L’attrait pour la vie religieuse ne quitte jamais Virginie. En juillet 1892, pendant qu’elle exerce sa charité envers les siens à Fall River, elle reçoit une lettre de Mère Saint-Norbert des Sœurs de Jésus-Marie. Celle-ci l’invite à participer à l’œuvre du curé Brousseau à Saint-Damien et la presse d’entrer en communication avec lui. Cette lettre est le début de la grande aventure qu’elle s’apprête à vivre.
Virginie arrive à Saint-Damien le 26 août. Le curé reconnaît en elle la fondatrice de sa communauté et dans son cœur, une voix se fait clairement entendre: « Ne la laisse pas partir ! »
Il lui explique son projet et lui demande une réponse pour le lendemain matin après la messe. Virginie est divisée entre son envie de retourner auprès de sa mère malade et son désir de devenir religieuse. Son dilemme la fait souffrir et elle relate : « Par deux fois, pendant la messe, j’ai cru que j’allais mourir, tant le cœur me faisait mal. »
Elle demande à retourner à Fall River pour préparer sa mère à la séparation mais le curé ne la laisse pas partir. Il lui donne deux minutes de réflexion. La divine Providence la conduisant, elle accepte le défi et consent à rester auprès du curé Brousseau pour établir l’œuvre qu’il porte en son cœur.
« Me voici ! Disposez de moi comme il vous plaira ! »
Virginie abandonne tout et se consacre au Seigneur le 28 août 1892. On lui donne le nom de Mère Saint-Bernard. Auprès de ses premières compagnes, Marie-Louise Labbé, Olivine Métivier et Aurélie Mercier, Mère Saint-Bernard devient l’indispensable élément de stabilité sur lequel repose la fondation de la jeune communauté.
Sous sa gouverne, la congrégation prend doucement son envol.
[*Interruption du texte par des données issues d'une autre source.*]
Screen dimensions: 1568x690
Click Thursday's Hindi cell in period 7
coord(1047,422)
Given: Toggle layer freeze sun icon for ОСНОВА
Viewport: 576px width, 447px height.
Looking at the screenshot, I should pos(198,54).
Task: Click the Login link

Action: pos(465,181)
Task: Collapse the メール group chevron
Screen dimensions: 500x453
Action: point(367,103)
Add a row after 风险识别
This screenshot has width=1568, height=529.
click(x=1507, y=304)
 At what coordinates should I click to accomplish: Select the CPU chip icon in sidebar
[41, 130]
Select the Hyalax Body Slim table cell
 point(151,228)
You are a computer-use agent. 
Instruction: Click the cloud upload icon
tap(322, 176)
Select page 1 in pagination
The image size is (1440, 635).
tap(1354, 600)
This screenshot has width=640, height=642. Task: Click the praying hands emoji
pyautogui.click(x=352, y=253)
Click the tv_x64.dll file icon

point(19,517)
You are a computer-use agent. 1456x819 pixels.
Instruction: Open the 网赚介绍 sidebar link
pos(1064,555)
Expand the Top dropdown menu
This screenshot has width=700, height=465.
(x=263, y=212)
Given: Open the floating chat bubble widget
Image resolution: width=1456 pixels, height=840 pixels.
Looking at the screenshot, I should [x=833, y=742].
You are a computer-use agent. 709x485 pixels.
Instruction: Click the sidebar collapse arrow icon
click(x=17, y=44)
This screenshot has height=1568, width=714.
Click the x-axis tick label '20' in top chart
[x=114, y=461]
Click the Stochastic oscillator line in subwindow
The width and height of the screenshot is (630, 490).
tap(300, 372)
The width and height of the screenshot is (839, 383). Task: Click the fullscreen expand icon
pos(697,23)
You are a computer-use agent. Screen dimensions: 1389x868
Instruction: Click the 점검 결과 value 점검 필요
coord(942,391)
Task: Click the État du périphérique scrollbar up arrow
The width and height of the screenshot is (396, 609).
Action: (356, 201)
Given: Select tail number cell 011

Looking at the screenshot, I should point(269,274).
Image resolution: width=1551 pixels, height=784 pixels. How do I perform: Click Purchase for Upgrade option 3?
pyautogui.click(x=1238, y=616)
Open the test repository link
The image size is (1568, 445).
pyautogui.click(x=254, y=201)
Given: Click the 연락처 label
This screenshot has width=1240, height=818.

Elle est reconnue civilement le 12 janvier 1895. Le premier conseil général est formé le 4 mai de la même année et la fondatrice est élue supérieure générale. Elle cumule également les charges de maîtresse des novices, d’économe, de secrétaire et d’enseignante. En tout temps, elle accompagne ses sœurs dans le cheminement de la vie communautaire et leur insuffle le zèle missionnaire.
En 1898, relevée de ses responsabilités de supérieure générale, Mère Saint-Bernard applique ce qu’elle enseigne à ses filles. Elle vit dans l’effacement auprès des vieillards, des pauvres, à la cuisine et à la buanderie. Elle soigne les malades, enseigne aux enfants et avec ses connaissances des plantes médicinales, elle se fait pharmacienne.
Remplie de sollicitude aussi bien pour ses sœurs que pour les pauvres, la fondatrice se donne sans compter. « Femme de toutes les besognes », elle inculque à travers son exemple les valeurs de simplicité, d’effacement, d’humilité, de compassion, d’accueil inconditionnel et d’amour pour les plus miséreux.
Femme du long désir, Virginie attend 25 ans avant de réaliser son rêve. Après deux essais en communauté, elle embrasse la vie religieuse à 44 ans. Durant toutes ces années, elle ne cesse de chercher la volonté de Dieu. Son désir se creuse et « son âme s’établit dans la pauvreté », si bien qu’elle écrit en 1894 :
« La divine Providence ne conduit rien qu’à bonne fin, et plus la chose que l’on désire semble éloignée et digne d’être désirée, plus le bonheur de la posséder devient grand. »
Burinée par la maladie, les déceptions, les humiliations et les épreuves de toutes sortes, Virginie (Mère Saint-Bernard) ne cesse de vivre dans la main de Dieu. Peu importe le lieu où elle vit, peu importe le travail confié; ce qui est premier pour elle, c’est ce que Dieu veut. Femme d’écoute, de silence et d’humilité, elle enseigne à ses filles spirituelles par son exemple et par sa parole.
« Faites toutes la volonté du bon Dieu. Soyez simples, n’ayez qu’un désir : celui d’être uniquement ce que Dieu veut et de faire sa volonté telle qu’elle se présente. »
À chaque instant elle revit son « oui » initial dans l’abandon à la Providence et dans la confiance en Marie.